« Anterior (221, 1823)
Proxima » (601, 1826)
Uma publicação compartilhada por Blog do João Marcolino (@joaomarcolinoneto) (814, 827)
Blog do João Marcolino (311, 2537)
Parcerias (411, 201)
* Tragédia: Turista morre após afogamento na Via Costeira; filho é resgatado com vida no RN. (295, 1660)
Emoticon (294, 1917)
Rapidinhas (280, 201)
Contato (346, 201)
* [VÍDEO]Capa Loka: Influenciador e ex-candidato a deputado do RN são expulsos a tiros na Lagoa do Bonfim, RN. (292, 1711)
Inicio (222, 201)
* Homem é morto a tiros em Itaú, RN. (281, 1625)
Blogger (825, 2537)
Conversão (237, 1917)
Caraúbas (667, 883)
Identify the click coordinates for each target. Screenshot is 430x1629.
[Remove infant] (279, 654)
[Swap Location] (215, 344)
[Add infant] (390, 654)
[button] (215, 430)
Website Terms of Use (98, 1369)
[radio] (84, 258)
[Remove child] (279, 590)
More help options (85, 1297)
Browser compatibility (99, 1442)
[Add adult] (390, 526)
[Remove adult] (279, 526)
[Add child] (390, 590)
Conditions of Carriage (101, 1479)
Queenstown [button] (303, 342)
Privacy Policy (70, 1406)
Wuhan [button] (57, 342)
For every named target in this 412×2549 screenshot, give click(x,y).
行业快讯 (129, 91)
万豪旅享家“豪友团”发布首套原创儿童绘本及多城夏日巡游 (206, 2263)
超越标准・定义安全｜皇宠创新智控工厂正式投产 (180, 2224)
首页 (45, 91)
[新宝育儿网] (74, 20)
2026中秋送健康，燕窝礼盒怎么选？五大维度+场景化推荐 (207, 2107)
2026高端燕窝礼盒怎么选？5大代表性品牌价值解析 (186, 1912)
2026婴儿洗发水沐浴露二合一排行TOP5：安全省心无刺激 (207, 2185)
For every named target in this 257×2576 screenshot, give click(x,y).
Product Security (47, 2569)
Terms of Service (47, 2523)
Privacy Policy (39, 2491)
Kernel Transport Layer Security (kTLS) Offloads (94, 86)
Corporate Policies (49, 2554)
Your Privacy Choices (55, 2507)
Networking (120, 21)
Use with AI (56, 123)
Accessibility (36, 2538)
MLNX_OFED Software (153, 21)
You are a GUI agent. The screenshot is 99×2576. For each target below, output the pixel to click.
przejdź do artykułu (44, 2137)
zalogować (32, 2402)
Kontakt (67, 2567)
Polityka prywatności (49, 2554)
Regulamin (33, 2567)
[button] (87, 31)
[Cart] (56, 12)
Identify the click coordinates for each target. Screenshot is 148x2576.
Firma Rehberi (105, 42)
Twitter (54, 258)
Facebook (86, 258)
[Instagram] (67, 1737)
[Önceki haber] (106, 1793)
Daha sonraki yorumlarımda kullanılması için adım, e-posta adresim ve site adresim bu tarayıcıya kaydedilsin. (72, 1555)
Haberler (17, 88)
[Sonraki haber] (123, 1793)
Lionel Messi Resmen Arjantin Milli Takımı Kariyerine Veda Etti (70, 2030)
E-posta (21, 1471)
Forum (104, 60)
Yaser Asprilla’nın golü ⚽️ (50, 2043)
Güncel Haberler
========
__AIM OF THE TASK__: Every entry above should be duplicated exactly.

__REPLY TO THE TASK__:
« Anterior (221, 1823)
Proxima » (601, 1826)
Uma publicação compartilhada por Blog do João Marcolino (@joaomarcolinoneto) (814, 827)
Blog do João Marcolino (311, 2537)
Parcerias (411, 201)
* Tragédia: Turista morre após afogamento na Via Costeira; filho é resgatado com vida no RN. (295, 1660)
Emoticon (294, 1917)
Rapidinhas (280, 201)
Contato (346, 201)
* [VÍDEO]Capa Loka: Influenciador e ex-candidato a deputado do RN são expulsos a tiros na Lagoa do Bonfim, RN. (292, 1711)
Inicio (222, 201)
* Homem é morto a tiros em Itaú, RN. (281, 1625)
Blogger (825, 2537)
Conversão (237, 1917)
Caraúbas (667, 883)
Identify the click coordinates for each target. Screenshot is 430x1629.
[Remove infant] (279, 654)
[Swap Location] (215, 344)
[Add infant] (390, 654)
[button] (215, 430)
Website Terms of Use (98, 1369)
[radio] (84, 258)
[Remove child] (279, 590)
More help options (85, 1297)
Browser compatibility (99, 1442)
[Add adult] (390, 526)
[Remove adult] (279, 526)
[Add child] (390, 590)
Conditions of Carriage (101, 1479)
Queenstown [button] (303, 342)
Privacy Policy (70, 1406)
Wuhan [button] (57, 342)
For every named target in this 412×2549 screenshot, give click(x,y).
行业快讯 (129, 91)
万豪旅享家“豪友团”发布首套原创儿童绘本及多城夏日巡游 (206, 2263)
超越标准・定义安全｜皇宠创新智控工厂正式投产 (180, 2224)
首页 (45, 91)
[新宝育儿网] (74, 20)
2026中秋送健康，燕窝礼盒怎么选？五大维度+场景化推荐 (207, 2107)
2026高端燕窝礼盒怎么选？5大代表性品牌价值解析 (186, 1912)
2026婴儿洗发水沐浴露二合一排行TOP5：安全省心无刺激 (207, 2185)
For every named target in this 257×2576 screenshot, give click(x,y).
Product Security (47, 2569)
Terms of Service (47, 2523)
Privacy Policy (39, 2491)
Kernel Transport Layer Security (kTLS) Offloads (94, 86)
Corporate Policies (49, 2554)
Your Privacy Choices (55, 2507)
Networking (120, 21)
Use with AI (56, 123)
Accessibility (36, 2538)
MLNX_OFED Software (153, 21)
You are a GUI agent. The screenshot is 99×2576. For each target below, output the pixel to click.
przejdź do artykułu (44, 2137)
zalogować (32, 2402)
Kontakt (67, 2567)
Polityka prywatności (49, 2554)
Regulamin (33, 2567)
[button] (87, 31)
[Cart] (56, 12)
Identify the click coordinates for each target. Screenshot is 148x2576.
Firma Rehberi (105, 42)
Twitter (54, 258)
Facebook (86, 258)
[Instagram] (67, 1737)
[Önceki haber] (106, 1793)
Daha sonraki yorumlarımda kullanılması için adım, e-posta adresim ve site adresim bu tarayıcıya kaydedilsin. (72, 1555)
Haberler (17, 88)
[Sonraki haber] (123, 1793)
Lionel Messi Resmen Arjantin Milli Takımı Kariyerine Veda Etti (70, 2030)
E-posta (21, 1471)
Forum (104, 60)
Yaser Asprilla’nın golü ⚽️ (50, 2043)
Güncel Haberler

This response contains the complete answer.